25 Oct 2010

Inequality playing Musical Chairs

25/10/2010 By Zygmunt Bauman

“The inequality between the world’s individuals is staggering” – says Branko Milanovic, the top economist in the research department of the World Bank. “At the turn of the twenty-first century, the richest 5 percent of people receive one-third of total global income, as much as the poorest 80 percent”.

While a few poor countries are catching up with the rich world, the differences between the richest and poorest individuals around the globe are huge and likely growing. In the words of the 2005 UN report on world inequality, “it would be impossible for the 2.8bn people living on less than $2 a day to ever match the consumption levels of the rich”. It says that despite the considerable economic growth in some regions, planetary inequality has grown in the last ten years and the “wealthy nations are the main beneficiaries of economic development”. Under conditions of planetary deregulation of capital movements, economic growth does not translate into the growth of equality. Quite the opposite: it is a major factor in enriching the rich and further impoverishing the poor.

Not much news, thus far. In 2008, Glenn Firebaugh pointed out however that “we have a reversal of a longstanding trend, from rising inequality across nations and constant or declining inequality within nations, to declining inequality across nations and rising inequality within them. That’s the message of my 2003 book The New Geography of Global Income Inequality – a message since then confirmed”. How to explain that sudden round-about of trends?

Capital, free-floating in the “politics free” global “space of flows” (as Manuel Castells aptly and famously called it), is keen to search for the low-living-standard areas of the globe amenable to “virgin land” treatment – cashing on the (temporary and self-destructive) profit-generating differential between the lands of low wages but without institutions of self-defence and state protection of the poor, and the long-exploited lands afflicted by the impact of the “law of diminishing returns”.

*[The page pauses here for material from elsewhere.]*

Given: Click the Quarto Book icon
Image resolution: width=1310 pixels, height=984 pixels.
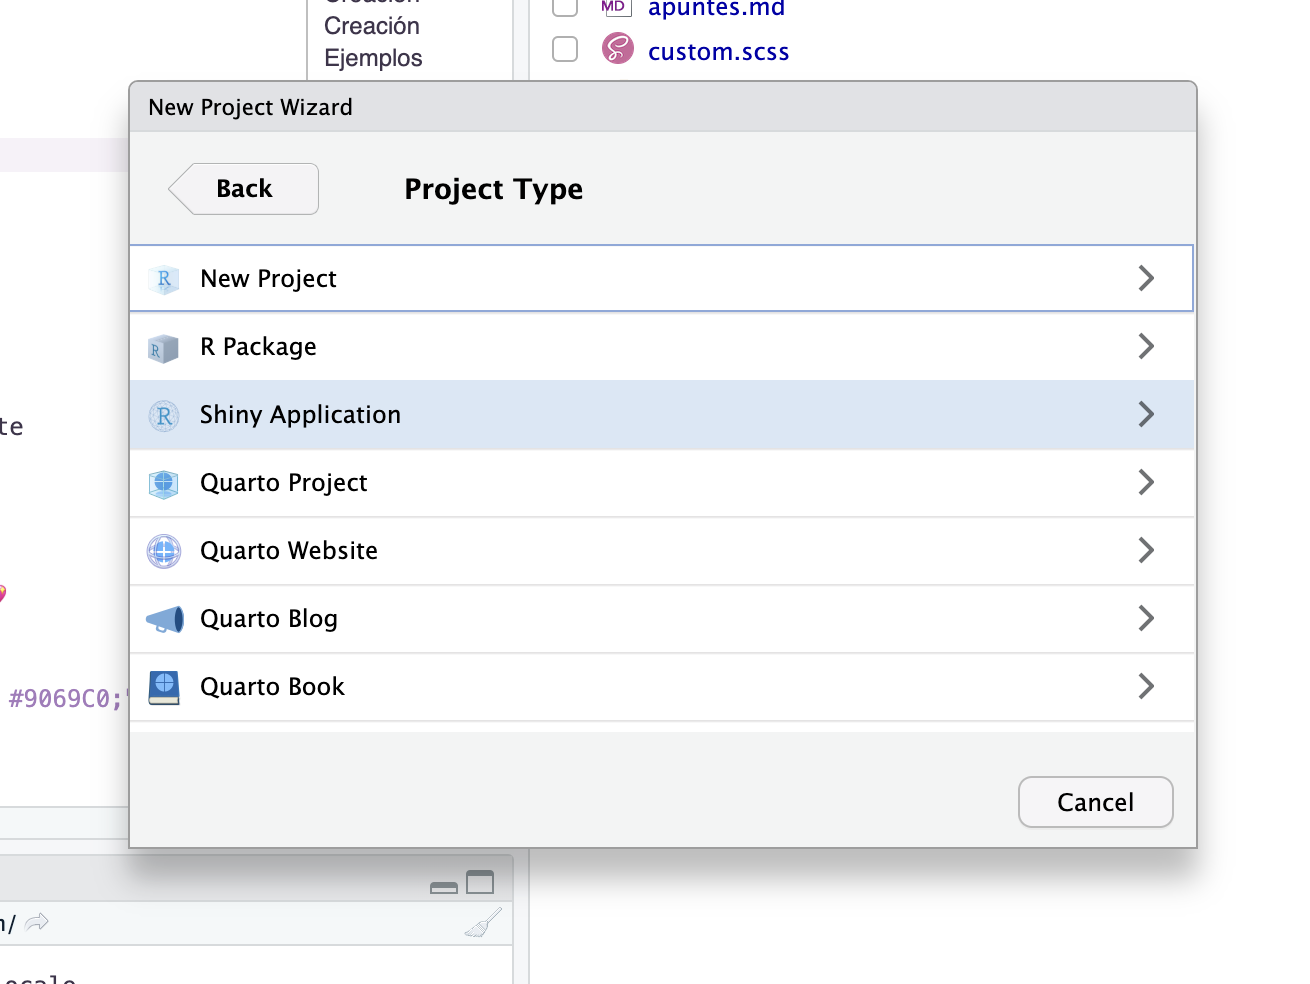Looking at the screenshot, I should pos(164,688).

The immediate consequence of that “free-floating” of capital emancipated from political control would most probably lead to the shrinking of that differential which set in motion the current tendency of the inter-state “levelling up” of living standards. The countries that released capital into the “space of flows” find themselves however in a situation in which they themselves turn into the objects of uncertainties generated by global finances and falling victim of the new power deficit. In the absence of global regulation, they are forced to retreat step by step from the protection which in the times preceding the power-politics divorce and privatisation of uncertainty they used to promise (and most of the time deliver) to their own native poor.

This could be the explanation of the U-turn of trends noted by Firebaugh. Relieved of their local checks and balances and released into the no-man’s land of the global “politics free” zone, capital accumulated in the “developed” parts of the world is free to re-create in distant places the conditions that ruled in their countries of origin at the times of “primitive accumulation”; with a proviso, however, that this time round the bosses are “absentee landlords”, thousands of miles apart from the labour they hire. The bosses have unilaterally broken the mutuality of dependence while multiplying freely the numbers of those exposed to the consequences of the bosses’ own new freedoms, and even more the number of those who crave for being so exposed…

This in its turn cannot but rebound on the conditions of the metropolitan labour left: labour is now constrained not only by the added uncertainty caused by the vastly expanded range of options open to their bosses, but also by the awesomely low prices of labour in the countries in which the free-to-move capital chooses to temporarily settle. In result, as Firebaugh observed, the distance between “developed” and “poor” countries tends to shrink, whereas in the countries that until not long ago seemed to have got rid of jarring social inequalities once and for all, the sky-is-the-limit growth of the distance between the “haves” and the “have-nots”, known in Europe of the early nineteenth century, is coming back with vengeance.